Norwood officers receive active shooter training
Published 2:33 pm Wednesday, January 13, 2021
Two members of Norwood’s police department have received new training which can be shared with other departments regarding active shooting events.
Chief James Wilson and Capt. Chris Thompson recently traveled to Texas to participate in the Advanced Law Enforcement Rapid Response Training (ALERT) program developed by Texas State University in cooperation with law enforcement agencies and SWAT teams.
Wilson said the ALERT program has recently been recognized as the national standard for active shooter response training. He said active shooter situations are when a shooting has occurred on a school campus, office or other public building.
The training was funded with a federal grant of approximately $43,000 which included special training rounds, ammunition which are plastic caps with paint in them.
“If we have an active shooter, we have someone taking lives. We expect for every round fired that is a life lost,” Wilson said.
The chief said the first thing to do in a situation with an active shooter is to stop the threat. Once the suspect is taken down, an officer’s next responsibility is to provide medical care as quickly as possible to those wounded in the incident.
Officers in the ALERT program learn first aid techniques such as applying tourniquets as well as securing an area and getting wounded to a safe zone where they can be treated.

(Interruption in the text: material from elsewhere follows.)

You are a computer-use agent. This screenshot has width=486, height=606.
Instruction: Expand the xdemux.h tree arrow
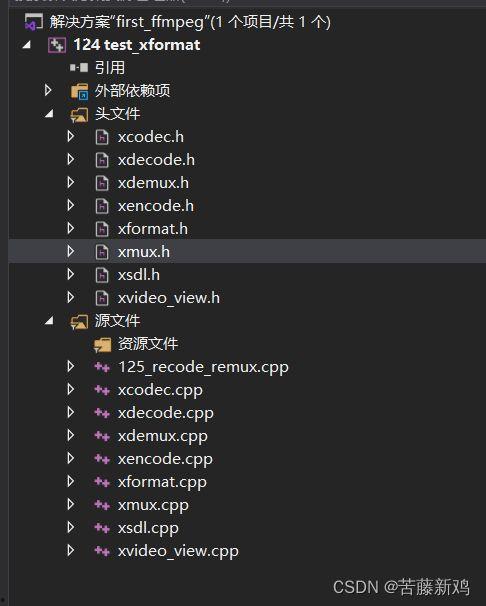coord(71,182)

The facility where the two officers trained had classrooms and indoor shooting facilities to work in various scenarios. Included in those scenarios is to go in with lights and sirens turned on, which has both advantages and disadvantages. Going into a situation in such a manner lets the perpetrator know police are coming but also can benefit a situation where the suspect will get scared and turn the gun on themselves.
Both officers are now certified instructors in the ALERT program and can conduct classes for fellow officers in Norwood, along with surrounding towns and agencies.
“Being able to bring (the program) back to Stanly County and be able to share that is vital. Anytime we can train together as a community as law enforcement, it does nothing but (makes us) better,” Wilson said. “The protection of our children and our schools is vital and very important, but to be able to respond in tandem with other agencies to an active shooter situation is very important.”